#### EXCERPTED RECORDS

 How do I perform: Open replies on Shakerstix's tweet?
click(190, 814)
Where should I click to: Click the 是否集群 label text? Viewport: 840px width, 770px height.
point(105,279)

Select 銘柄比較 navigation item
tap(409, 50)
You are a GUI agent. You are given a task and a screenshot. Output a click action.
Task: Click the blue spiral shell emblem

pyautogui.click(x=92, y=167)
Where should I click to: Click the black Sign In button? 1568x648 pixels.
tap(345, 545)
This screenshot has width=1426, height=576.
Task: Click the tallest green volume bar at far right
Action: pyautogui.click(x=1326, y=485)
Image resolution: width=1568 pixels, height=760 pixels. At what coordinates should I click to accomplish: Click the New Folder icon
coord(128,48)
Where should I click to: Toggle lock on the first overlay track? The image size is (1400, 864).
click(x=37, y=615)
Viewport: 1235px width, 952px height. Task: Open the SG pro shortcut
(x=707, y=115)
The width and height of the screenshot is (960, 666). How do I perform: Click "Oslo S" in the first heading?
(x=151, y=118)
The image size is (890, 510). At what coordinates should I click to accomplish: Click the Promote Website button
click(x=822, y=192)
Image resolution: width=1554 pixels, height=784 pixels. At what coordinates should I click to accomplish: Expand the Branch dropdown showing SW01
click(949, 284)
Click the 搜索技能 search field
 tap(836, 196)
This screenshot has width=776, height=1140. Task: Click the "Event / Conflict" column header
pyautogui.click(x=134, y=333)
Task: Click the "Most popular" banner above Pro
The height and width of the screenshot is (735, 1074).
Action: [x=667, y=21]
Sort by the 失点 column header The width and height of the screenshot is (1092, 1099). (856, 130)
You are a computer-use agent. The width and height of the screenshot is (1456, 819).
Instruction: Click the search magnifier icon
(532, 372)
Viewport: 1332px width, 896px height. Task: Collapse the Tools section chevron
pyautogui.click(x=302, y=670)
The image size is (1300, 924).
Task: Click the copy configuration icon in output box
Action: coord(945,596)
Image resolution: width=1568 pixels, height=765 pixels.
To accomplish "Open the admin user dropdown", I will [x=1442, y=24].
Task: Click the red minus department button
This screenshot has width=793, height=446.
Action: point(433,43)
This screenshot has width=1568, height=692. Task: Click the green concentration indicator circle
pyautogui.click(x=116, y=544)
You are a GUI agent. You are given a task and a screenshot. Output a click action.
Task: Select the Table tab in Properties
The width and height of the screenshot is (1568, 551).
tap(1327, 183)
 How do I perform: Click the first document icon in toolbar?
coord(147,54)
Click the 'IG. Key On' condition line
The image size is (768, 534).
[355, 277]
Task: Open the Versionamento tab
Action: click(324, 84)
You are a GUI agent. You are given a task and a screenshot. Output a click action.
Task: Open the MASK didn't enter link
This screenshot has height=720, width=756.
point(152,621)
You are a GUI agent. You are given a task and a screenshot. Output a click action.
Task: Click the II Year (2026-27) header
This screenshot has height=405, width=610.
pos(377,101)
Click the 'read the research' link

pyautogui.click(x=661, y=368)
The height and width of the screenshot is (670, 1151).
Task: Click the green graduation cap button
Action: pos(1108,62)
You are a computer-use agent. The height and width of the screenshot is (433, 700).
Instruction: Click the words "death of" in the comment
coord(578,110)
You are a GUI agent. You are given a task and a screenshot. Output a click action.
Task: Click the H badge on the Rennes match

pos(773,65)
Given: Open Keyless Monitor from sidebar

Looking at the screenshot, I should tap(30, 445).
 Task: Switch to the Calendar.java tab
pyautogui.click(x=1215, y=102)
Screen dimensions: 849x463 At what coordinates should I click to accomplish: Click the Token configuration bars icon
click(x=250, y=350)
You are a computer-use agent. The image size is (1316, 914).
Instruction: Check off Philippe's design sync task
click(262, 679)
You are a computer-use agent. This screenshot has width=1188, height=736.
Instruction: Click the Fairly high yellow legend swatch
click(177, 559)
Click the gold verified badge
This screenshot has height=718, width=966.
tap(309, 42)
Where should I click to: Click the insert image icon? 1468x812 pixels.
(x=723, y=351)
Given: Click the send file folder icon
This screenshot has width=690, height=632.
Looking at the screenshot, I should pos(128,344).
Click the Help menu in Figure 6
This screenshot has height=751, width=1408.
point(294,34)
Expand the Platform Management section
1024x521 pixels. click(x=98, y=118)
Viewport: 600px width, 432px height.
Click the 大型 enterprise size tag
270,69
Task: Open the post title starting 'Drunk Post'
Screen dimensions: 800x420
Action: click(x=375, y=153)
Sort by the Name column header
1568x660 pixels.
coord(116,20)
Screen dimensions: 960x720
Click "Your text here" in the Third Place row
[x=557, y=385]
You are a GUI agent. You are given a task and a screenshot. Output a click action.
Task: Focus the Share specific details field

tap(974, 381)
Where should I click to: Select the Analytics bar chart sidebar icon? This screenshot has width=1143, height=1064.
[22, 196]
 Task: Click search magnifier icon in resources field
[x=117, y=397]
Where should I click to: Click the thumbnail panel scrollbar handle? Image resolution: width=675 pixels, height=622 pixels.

#### AIM OF THE TASK
Rewrite all the items above, swapping every "magnifier" for "magnifying glass" and leaving everything else unchanged.

#### RESPONSE TO THE EXERCISE
 How do I perform: Open replies on Shakerstix's tweet?
click(190, 814)
Where should I click to: Click the 是否集群 label text? Viewport: 840px width, 770px height.
point(105,279)

Select 銘柄比較 navigation item
tap(409, 50)
You are a GUI agent. You are given a task and a screenshot. Output a click action.
Task: Click the blue spiral shell emblem

pyautogui.click(x=92, y=167)
Where should I click to: Click the black Sign In button? 1568x648 pixels.
tap(345, 545)
This screenshot has width=1426, height=576.
Task: Click the tallest green volume bar at far right
Action: pyautogui.click(x=1326, y=485)
Image resolution: width=1568 pixels, height=760 pixels. At what coordinates should I click to accomplish: Click the New Folder icon
coord(128,48)
Where should I click to: Toggle lock on the first overlay track? The image size is (1400, 864).
click(x=37, y=615)
Viewport: 1235px width, 952px height. Task: Open the SG pro shortcut
(x=707, y=115)
The width and height of the screenshot is (960, 666). How do I perform: Click "Oslo S" in the first heading?
(x=151, y=118)
The image size is (890, 510). At what coordinates should I click to accomplish: Click the Promote Website button
click(x=822, y=192)
Image resolution: width=1554 pixels, height=784 pixels. At what coordinates should I click to accomplish: Expand the Branch dropdown showing SW01
click(949, 284)
Click the 搜索技能 search field
 tap(836, 196)
This screenshot has width=776, height=1140. Task: Click the "Event / Conflict" column header
pyautogui.click(x=134, y=333)
Task: Click the "Most popular" banner above Pro
The height and width of the screenshot is (735, 1074).
Action: [x=667, y=21]
Sort by the 失点 column header The width and height of the screenshot is (1092, 1099). (856, 130)
You are a computer-use agent. The width and height of the screenshot is (1456, 819).
Instruction: Click the search magnifying glass icon
(532, 372)
Viewport: 1332px width, 896px height. Task: Collapse the Tools section chevron
pyautogui.click(x=302, y=670)
The image size is (1300, 924).
Task: Click the copy configuration icon in output box
Action: coord(945,596)
Image resolution: width=1568 pixels, height=765 pixels.
To accomplish "Open the admin user dropdown", I will [x=1442, y=24].
Task: Click the red minus department button
This screenshot has width=793, height=446.
Action: point(433,43)
This screenshot has width=1568, height=692. Task: Click the green concentration indicator circle
pyautogui.click(x=116, y=544)
You are a GUI agent. You are given a task and a screenshot. Output a click action.
Task: Select the Table tab in Properties
The width and height of the screenshot is (1568, 551).
tap(1327, 183)
 How do I perform: Click the first document icon in toolbar?
coord(147,54)
Click the 'IG. Key On' condition line
The image size is (768, 534).
[355, 277]
Task: Open the Versionamento tab
Action: click(324, 84)
You are a GUI agent. You are given a task and a screenshot. Output a click action.
Task: Open the MASK didn't enter link
This screenshot has height=720, width=756.
point(152,621)
You are a GUI agent. You are given a task and a screenshot. Output a click action.
Task: Click the II Year (2026-27) header
This screenshot has height=405, width=610.
pos(377,101)
Click the 'read the research' link

pyautogui.click(x=661, y=368)
The height and width of the screenshot is (670, 1151).
Task: Click the green graduation cap button
Action: pos(1108,62)
You are a computer-use agent. The height and width of the screenshot is (433, 700).
Instruction: Click the words "death of" in the comment
coord(578,110)
You are a GUI agent. You are given a task and a screenshot. Output a click action.
Task: Click the H badge on the Rennes match

pos(773,65)
Given: Open Keyless Monitor from sidebar

Looking at the screenshot, I should tap(30, 445).
 Task: Switch to the Calendar.java tab
pyautogui.click(x=1215, y=102)
Screen dimensions: 849x463 At what coordinates should I click to accomplish: Click the Token configuration bars icon
click(x=250, y=350)
You are a computer-use agent. The image size is (1316, 914).
Instruction: Check off Philippe's design sync task
click(262, 679)
You are a computer-use agent. This screenshot has width=1188, height=736.
Instruction: Click the Fairly high yellow legend swatch
click(177, 559)
Click the gold verified badge
This screenshot has height=718, width=966.
tap(309, 42)
Where should I click to: Click the insert image icon? 1468x812 pixels.
(x=723, y=351)
Given: Click the send file folder icon
This screenshot has width=690, height=632.
Looking at the screenshot, I should pos(128,344).
Click the Help menu in Figure 6
This screenshot has height=751, width=1408.
point(294,34)
Expand the Platform Management section
1024x521 pixels. click(x=98, y=118)
Viewport: 600px width, 432px height.
Click the 大型 enterprise size tag
270,69
Task: Open the post title starting 'Drunk Post'
Screen dimensions: 800x420
Action: click(x=375, y=153)
Sort by the Name column header
1568x660 pixels.
coord(116,20)
Screen dimensions: 960x720
Click "Your text here" in the Third Place row
[x=557, y=385]
You are a GUI agent. You are given a task and a screenshot. Output a click action.
Task: Focus the Share specific details field

tap(974, 381)
Where should I click to: Select the Analytics bar chart sidebar icon? This screenshot has width=1143, height=1064.
[22, 196]
 Task: Click search magnifying glass icon in resources field
[x=117, y=397]
Where should I click to: Click the thumbnail panel scrollbar handle? Image resolution: width=675 pixels, height=622 pixels.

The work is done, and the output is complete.